Stored items:
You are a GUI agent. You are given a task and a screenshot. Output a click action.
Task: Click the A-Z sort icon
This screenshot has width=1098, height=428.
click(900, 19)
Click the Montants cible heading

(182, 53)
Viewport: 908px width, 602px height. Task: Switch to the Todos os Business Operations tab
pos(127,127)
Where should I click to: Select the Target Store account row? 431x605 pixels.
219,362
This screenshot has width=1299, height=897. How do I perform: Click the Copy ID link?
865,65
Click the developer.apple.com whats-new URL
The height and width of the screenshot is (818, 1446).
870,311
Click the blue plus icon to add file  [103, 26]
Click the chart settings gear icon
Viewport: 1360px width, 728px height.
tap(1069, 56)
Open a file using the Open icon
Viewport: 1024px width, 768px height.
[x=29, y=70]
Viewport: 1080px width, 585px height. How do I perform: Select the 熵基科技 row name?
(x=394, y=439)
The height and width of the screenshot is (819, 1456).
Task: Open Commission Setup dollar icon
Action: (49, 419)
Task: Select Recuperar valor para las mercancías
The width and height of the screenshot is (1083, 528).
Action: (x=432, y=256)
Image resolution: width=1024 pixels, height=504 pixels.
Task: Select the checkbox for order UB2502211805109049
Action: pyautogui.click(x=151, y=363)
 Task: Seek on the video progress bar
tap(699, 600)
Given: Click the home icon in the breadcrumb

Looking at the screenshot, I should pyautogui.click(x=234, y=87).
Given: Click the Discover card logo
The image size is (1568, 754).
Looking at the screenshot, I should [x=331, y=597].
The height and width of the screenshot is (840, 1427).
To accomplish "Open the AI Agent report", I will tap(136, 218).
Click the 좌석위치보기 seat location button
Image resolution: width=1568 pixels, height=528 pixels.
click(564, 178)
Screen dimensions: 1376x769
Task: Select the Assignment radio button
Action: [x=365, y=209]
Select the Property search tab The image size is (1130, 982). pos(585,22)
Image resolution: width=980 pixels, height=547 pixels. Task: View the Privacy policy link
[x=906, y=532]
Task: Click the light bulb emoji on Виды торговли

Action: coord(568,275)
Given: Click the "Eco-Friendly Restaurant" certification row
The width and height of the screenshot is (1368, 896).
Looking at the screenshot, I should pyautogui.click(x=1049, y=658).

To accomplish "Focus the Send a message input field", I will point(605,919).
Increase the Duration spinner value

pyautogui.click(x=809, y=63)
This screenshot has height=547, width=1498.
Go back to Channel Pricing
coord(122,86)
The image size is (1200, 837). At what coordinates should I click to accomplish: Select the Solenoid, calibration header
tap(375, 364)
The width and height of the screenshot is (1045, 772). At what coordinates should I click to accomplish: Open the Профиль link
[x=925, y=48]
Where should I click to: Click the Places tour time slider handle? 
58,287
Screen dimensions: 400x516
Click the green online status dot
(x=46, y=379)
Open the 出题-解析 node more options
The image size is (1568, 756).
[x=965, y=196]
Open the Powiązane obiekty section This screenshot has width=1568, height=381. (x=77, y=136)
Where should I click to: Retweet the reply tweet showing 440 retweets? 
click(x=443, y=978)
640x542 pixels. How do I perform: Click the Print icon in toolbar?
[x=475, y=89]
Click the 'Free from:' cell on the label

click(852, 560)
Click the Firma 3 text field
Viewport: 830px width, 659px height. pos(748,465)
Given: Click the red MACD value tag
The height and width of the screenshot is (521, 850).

- AIM OF THE EXERCISE
Only the line containing "Open the Powiązane" and the lines after it, through the end of the data, should be copied, exactly as they are.

- OUTPUT OF THE TASK
Open the Powiązane obiekty section This screenshot has width=1568, height=381. (x=77, y=136)
Where should I click to: Retweet the reply tweet showing 440 retweets? 
click(x=443, y=978)
640x542 pixels. How do I perform: Click the Print icon in toolbar?
[x=475, y=89]
Click the 'Free from:' cell on the label

click(852, 560)
Click the Firma 3 text field
Viewport: 830px width, 659px height. pos(748,465)
Given: Click the red MACD value tag
The height and width of the screenshot is (521, 850).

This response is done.